Какъ профессоръ, Шульгинъ обладалъ огромными дарованіями. Не рѣшаюсь сказать, чтобъ онъ былъ глубокій ученый въ тѣсномъ смыслѣ слова, но никто лучше его не могъ справиться съ громадною литературой предмета, никто лучше его не умѣлъ руководить молодыми людьми, приступающими къ спеціальнымъ занятіямъ по всеобщей исторіи. Критическія способности его изумляли меня. Въ мою бытность студентомъ, онъ читалъ, между прочимъ, библіографію древней исторіи. Эти лекціи могли назваться въ полномъ смыслѣ образцовыми. Съ необычайною краткостью и ясностью, съ удивительной, чисто-художественной силою опредѣленій и характеристикъ, онъ знакомилъ слушателей со всей литературой предмета, давая однимъ руководящую нить для ихъ занятій, другимъ восполняя недостатокъ ихъ собственной начитанности. Притомъ онъ въ замѣчательной мѣрѣ обладалъ даромъ слова. Его рѣчь, серьозная, сильная, изящная, не лишенная художественныхъ оттѣнковъ, лилась съ замѣчательною легкостью, и ни въ одной аудиторіи я никогда не видѣлъ такого напряженнаго всеобщаго вниманія. Но въ особенности даръ слова Шульгина обнаружился на его публичныхъ чтеніяхъ по исторіи французской революціи. Возможность раздвинуть рамки предмета и высокій интересъ самаго предмета, при отсутствіи тѣхъ условій, которыя неизбѣжно вносятъ въ университетское преподаваніе нѣкоторую академическую сухость – все это позволило талантливому профессору довести свои чтенія, по содержанію и по формѣ, до такого блеска, что даже пестрая, на половину дамская, аудиторія не могла не испытывать артистическаго наслажденія.

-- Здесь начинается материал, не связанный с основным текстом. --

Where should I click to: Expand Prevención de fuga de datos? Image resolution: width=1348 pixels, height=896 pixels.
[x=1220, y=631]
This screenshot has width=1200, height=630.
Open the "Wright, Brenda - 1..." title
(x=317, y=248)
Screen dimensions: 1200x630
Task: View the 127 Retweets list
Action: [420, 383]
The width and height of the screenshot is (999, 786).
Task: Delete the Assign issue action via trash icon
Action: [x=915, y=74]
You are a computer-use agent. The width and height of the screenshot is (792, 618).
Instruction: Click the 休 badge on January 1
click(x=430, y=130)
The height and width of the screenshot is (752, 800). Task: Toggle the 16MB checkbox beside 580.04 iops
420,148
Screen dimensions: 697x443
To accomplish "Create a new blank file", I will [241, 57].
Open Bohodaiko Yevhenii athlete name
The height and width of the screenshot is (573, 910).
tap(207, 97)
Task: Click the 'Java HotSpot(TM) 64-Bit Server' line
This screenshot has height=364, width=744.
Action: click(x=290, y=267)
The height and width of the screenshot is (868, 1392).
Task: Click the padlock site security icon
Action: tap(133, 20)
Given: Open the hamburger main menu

Мои личныя отношенія къ покойному Виталію Яковлевичу были настолько близки и продолжительны, что я имѣлъ случай видѣть и оцѣнить его и какъ профессора, и какъ редактора «Кіевлянина», и какъ члена общества, и какъ человѣка въ его домашней обстановкѣ. Вездѣ онъ обнаруживалъ тотъ же серьозный и вмѣстѣ блестящій умъ, тотъ же живой интересъ ко всему честному, человѣчному, то же открытое, горячо-бьющееся сердце, ту же неутомляющуюся потребность дѣятельности. Роль его какъ публициста, создавшаго первый въ Россіи серьозный провинціальный органъ, сразу поставленный на высоту отвѣчающую затруднительнымъ политическимъ обстоятельствамъ края – достаточно извѣстна; но она уже выходитъ изъ предѣловъ моихъ «школьныхъ лѣтъ», и я можетъ быть коснусь ея въ другой разъ и въ другомъ мѣстѣ. Теперь, возвращаясь къ университетской дѣятельности Шульгина, я долженъ прибавить, что его преподаваніе отличалось одною весьма важною особенностью: онъ считалъ своею обязанностью помогать занятіямъ студентовъ не однимъ только чтеніемъ лекцій, но и непосредственнымъ руководствомъ тѣхъ изъ нихъ, которые избирали всеобщую исторію предметомъ своей спеціальности. У него у перваго явилась мысль устроить нѣчто въ родѣ семинарія, на подобіе существующихъ въ нѣмецкихъ университетахъ и въ парижской Ecole Normale; эту мысль раздѣлялъ также Н. X. Бунге, которому и привелось осуществить ее на дѣлѣ; Шульгинъ же, къ величайшей потерѣ для университета, въ 1861 году вышелъ въ отставку. Тѣмъ не менѣе у себя дома, въ ограниченныхъ, конечно, размѣрахъ, онъ былъ настоящимъ руководителемъ историческаго семинарія, и его бесѣды, его совѣты, его всегдашняя готовность снабдить всякаго желающаго книгой изъ своей прекрасной библіотеки – безъ сомнѣнія памятны всѣмъ моимъ товарищамъ. Виталій Яковлевичъ считалъ какъ бы своимъ нравственнымъ и служебнымъ долгомъ создать себѣ преемника изъ среды собственныхъ слушателей, и, дѣйствительно, покидая университетъ, имѣлъ возможность представить совѣту двухъ студентовъ, посвятившихъ себя спеціальнымъ занятіямъ по всеобщей исторіи.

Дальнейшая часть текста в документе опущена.